* **ACTION ITEM**
In the listing below, locate the line that contains "This screenshot has height=865, width=1108." and the line that contains "Expand the MIS". Restate word for word those two lines and every line between them, and nothing else.

* **RECORDS SUPPLIED**
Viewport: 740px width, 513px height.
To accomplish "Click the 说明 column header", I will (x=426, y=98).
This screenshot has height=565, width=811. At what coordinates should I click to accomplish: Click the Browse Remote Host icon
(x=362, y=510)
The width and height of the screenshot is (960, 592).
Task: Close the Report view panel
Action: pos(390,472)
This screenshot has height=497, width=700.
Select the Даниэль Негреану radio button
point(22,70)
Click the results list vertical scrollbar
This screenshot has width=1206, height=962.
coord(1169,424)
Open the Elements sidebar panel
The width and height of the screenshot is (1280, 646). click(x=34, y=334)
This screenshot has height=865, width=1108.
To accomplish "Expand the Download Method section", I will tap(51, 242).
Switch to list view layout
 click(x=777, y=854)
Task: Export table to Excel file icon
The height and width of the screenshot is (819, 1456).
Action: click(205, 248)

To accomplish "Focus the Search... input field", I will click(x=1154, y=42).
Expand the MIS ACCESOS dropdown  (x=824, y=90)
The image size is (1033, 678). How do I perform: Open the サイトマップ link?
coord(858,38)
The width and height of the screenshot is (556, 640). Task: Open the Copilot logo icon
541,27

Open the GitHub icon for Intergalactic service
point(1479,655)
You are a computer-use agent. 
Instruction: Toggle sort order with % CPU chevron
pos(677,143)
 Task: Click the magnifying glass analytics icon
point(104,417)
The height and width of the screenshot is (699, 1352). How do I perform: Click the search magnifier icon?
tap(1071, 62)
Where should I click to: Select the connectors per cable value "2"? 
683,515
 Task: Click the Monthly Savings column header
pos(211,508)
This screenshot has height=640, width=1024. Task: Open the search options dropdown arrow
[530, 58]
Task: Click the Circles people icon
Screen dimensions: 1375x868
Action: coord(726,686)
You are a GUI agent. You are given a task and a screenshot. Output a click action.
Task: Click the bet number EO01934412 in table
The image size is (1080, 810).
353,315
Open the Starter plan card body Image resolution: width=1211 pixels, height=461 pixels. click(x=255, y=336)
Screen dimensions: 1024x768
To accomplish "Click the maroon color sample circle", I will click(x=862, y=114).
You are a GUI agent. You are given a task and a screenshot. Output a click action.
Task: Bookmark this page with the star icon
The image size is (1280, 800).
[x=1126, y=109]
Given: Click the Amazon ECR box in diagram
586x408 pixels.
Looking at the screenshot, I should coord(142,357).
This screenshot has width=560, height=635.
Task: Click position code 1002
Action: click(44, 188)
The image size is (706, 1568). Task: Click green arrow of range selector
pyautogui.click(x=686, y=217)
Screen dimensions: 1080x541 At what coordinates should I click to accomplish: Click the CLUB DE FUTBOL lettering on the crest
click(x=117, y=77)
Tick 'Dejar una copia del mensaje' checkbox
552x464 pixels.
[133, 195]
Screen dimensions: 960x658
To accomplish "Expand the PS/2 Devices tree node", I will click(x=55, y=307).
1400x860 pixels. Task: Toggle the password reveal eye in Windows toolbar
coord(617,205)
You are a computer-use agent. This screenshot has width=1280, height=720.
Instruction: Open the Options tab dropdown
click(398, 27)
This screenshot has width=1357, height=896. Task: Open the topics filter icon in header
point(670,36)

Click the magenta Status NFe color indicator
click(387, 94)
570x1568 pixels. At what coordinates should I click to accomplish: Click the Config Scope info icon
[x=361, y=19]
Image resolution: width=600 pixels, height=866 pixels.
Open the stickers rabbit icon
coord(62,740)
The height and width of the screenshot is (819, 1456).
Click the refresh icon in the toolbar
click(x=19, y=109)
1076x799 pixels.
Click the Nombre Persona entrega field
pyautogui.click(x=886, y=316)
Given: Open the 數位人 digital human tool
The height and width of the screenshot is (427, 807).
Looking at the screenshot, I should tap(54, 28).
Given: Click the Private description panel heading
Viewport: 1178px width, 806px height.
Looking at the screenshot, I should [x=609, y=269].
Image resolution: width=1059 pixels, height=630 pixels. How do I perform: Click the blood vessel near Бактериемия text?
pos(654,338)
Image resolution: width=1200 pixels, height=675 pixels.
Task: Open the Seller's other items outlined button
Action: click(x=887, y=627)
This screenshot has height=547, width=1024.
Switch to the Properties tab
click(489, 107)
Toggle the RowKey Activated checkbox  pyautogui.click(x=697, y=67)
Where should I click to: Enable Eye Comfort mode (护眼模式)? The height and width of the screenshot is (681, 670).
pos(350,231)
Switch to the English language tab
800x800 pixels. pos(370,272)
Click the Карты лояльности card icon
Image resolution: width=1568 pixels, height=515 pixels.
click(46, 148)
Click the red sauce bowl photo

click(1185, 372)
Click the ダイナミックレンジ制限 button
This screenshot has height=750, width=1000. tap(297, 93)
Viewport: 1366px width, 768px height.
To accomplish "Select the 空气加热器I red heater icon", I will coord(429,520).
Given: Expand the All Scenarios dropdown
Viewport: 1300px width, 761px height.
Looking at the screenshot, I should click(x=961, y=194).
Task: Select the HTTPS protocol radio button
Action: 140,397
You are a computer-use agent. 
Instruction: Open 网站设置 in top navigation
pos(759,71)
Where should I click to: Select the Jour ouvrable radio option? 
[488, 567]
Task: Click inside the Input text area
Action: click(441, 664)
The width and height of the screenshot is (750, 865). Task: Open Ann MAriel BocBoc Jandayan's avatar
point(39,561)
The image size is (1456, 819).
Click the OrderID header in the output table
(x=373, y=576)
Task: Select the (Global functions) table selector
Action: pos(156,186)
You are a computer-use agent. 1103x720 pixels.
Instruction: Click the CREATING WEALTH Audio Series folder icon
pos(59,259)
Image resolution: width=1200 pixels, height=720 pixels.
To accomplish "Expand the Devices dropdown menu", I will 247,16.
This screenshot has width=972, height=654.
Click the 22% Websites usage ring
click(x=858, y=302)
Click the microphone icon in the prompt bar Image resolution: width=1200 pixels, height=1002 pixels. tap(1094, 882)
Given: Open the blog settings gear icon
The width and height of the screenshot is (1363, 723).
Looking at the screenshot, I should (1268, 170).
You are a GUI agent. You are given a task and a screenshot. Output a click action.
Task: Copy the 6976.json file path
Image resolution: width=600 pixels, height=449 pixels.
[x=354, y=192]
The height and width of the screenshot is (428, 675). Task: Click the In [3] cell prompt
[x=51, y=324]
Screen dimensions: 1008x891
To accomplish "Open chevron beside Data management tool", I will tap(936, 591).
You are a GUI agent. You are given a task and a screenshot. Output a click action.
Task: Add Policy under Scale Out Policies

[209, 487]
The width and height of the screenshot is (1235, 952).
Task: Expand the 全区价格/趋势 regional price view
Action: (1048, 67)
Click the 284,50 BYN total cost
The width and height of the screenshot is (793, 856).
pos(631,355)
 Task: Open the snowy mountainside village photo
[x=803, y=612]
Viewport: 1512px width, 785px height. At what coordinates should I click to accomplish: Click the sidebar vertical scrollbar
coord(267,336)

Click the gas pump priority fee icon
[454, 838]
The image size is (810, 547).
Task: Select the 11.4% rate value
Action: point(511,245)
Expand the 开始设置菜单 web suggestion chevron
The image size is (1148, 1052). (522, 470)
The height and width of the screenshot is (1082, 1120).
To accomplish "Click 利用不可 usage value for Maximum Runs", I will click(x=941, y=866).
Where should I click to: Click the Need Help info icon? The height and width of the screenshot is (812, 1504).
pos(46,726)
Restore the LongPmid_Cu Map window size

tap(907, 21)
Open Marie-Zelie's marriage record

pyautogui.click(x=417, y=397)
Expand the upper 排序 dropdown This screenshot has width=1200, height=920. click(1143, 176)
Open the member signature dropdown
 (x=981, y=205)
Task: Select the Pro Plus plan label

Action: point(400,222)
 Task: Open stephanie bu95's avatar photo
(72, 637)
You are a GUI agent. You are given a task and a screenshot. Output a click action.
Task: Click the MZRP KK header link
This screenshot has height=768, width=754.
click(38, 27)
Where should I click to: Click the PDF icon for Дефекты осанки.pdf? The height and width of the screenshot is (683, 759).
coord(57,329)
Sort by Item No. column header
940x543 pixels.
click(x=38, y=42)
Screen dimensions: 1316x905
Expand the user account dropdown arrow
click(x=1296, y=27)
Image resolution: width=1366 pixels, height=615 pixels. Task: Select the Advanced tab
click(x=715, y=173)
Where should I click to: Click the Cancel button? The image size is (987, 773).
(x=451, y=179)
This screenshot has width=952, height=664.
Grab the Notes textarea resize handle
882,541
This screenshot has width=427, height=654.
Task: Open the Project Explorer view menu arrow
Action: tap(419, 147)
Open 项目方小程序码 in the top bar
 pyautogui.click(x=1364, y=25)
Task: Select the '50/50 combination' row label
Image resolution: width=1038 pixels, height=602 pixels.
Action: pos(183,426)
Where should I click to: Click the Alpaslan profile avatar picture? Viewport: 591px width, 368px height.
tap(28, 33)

* **REPLY**
This screenshot has height=865, width=1108.
To accomplish "Expand the Download Method section", I will tap(51, 242).
Switch to list view layout
 click(x=777, y=854)
Task: Export table to Excel file icon
The height and width of the screenshot is (819, 1456).
Action: click(205, 248)

To accomplish "Focus the Search... input field", I will click(x=1154, y=42).
Expand the MIS ACCESOS dropdown  (x=824, y=90)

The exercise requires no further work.